Re: [Cython] [cython] Initial startswith / endswith optimization (#35)
On Wed, May 25, 2011 at 12:37 PM, jpe <reply+i-954759-90be1c778e144f2c17b3665667d3d62b01062479@reply.github.com> wrote:
This optimizes startswith / endwith optimization for str.
Cool.
What's unclear to me is how str will be mapped to either bytes or unicode; I assume at some point cython will have a python3 syntax mode where str is unicode, print is a function, etc (if it doesn't have one already). Should I be using the type name bytes instead of str?

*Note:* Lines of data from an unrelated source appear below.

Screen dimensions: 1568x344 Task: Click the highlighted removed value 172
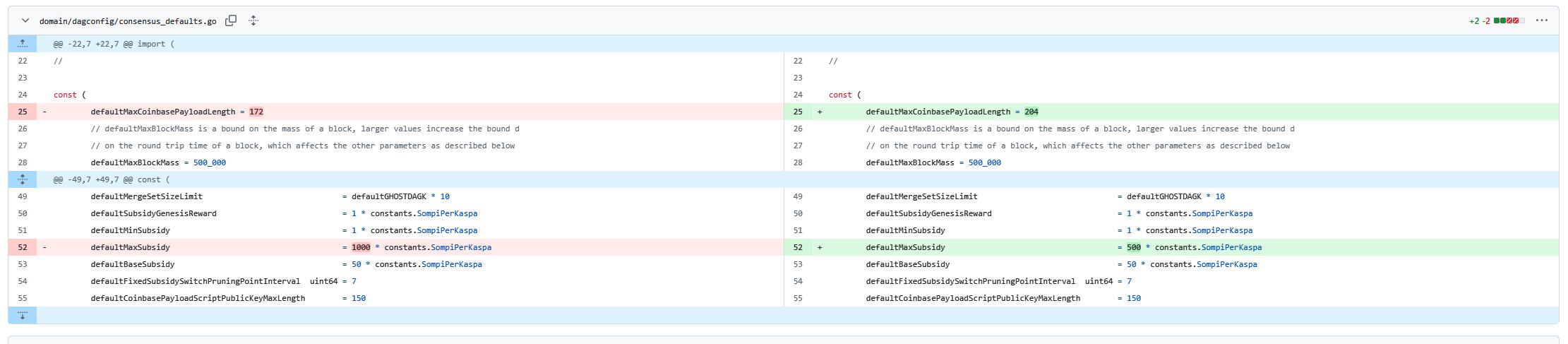pos(256,112)
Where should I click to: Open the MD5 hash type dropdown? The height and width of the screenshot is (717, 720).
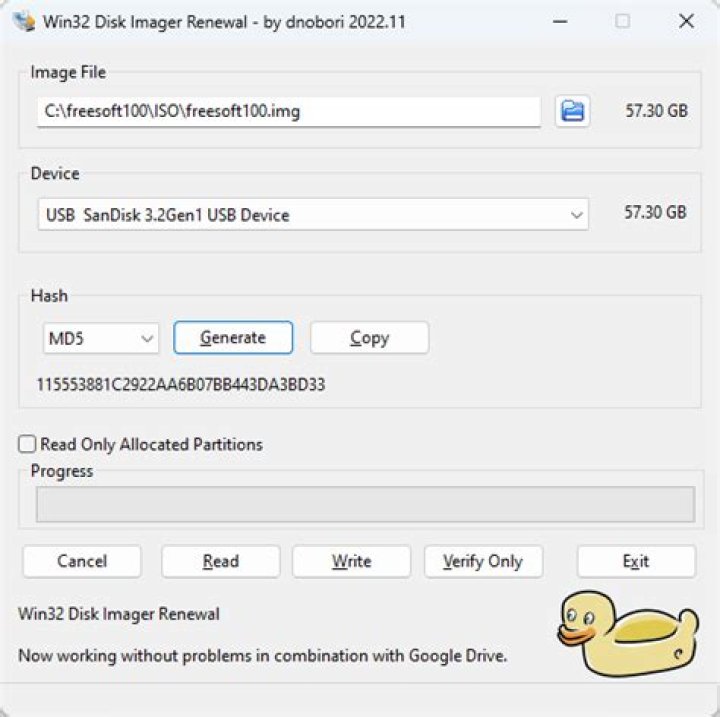[x=101, y=339]
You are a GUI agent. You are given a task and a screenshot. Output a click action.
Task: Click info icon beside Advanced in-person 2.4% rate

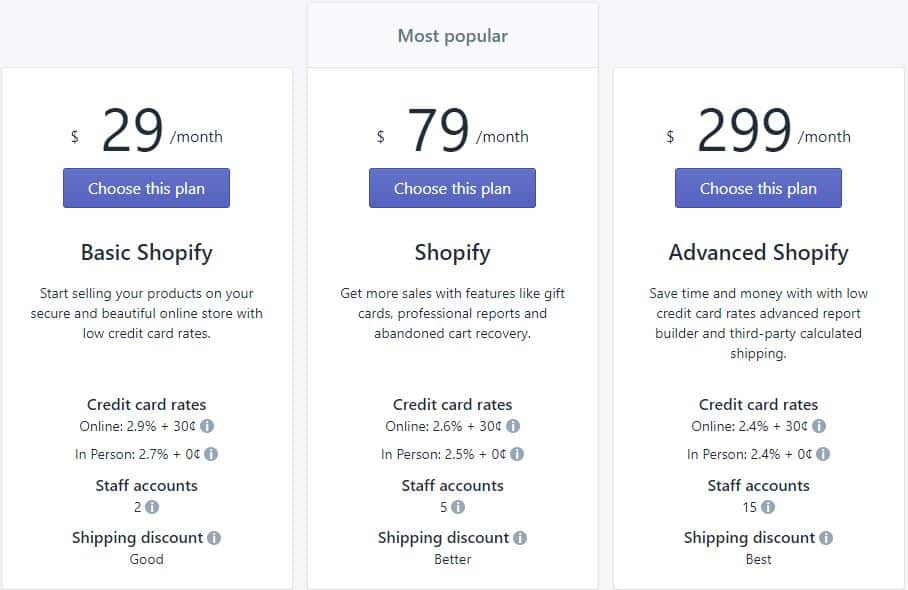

I'm glad you're thinking about this question, some explanation of the various string types is at http://wiki.cython.org/enhancements/stringliterals Probably the way to do this is have one optimization for bytes, one for unicode, and then have a third type for str that dispatches to the one or the other depending on the python version (using #define). - Robert
On 5/25/11 3:51 PM, Robert Bradshaw wrote:
I'm glad you're thinking about this question, some explanation of the various string types is at http://wiki.cython.org/enhancements/stringliterals
Probably the way to do this is have one optimization for bytes, one for unicode, and then have a third type for str that dispatches to the one or the other depending on the python version (using #define).
I think this means that the current unicode optimizations aren't used when variables are declared as str and a python 3 runtime is used. Should all unicode optimizations support str eventually? Thanks, John
On Wed, May 25, 2011 at 1:41 PM, John Ehresman <jpe@wingware.com> wrote:
On 5/25/11 3:51 PM, Robert Bradshaw wrote:
I'm glad you're thinking about this question, some explanation of the various string types is at http://wiki.cython.org/enhancements/stringliterals
Probably the way to do this is have one optimization for bytes, one for unicode, and then have a third type for str that dispatches to the one or the other depending on the python version (using #define).
I think this means that the current unicode optimizations aren't used when variables are declared as str and a python 3 runtime is used. Should all unicode optimizations support str eventually?
Yes.
Robert Bradshaw, 25.05.2011 22:52:
On Wed, May 25, 2011 at 1:41 PM, John Ehresman wrote:
On 5/25/11 3:51 PM, Robert Bradshaw wrote:
I'm glad you're thinking about this question, some explanation of the various string types is at http://wiki.cython.org/enhancements/stringliterals
Probably the way to do this is have one optimization for bytes, one for unicode, and then have a third type for str that dispatches to the one or the other depending on the python version (using #define).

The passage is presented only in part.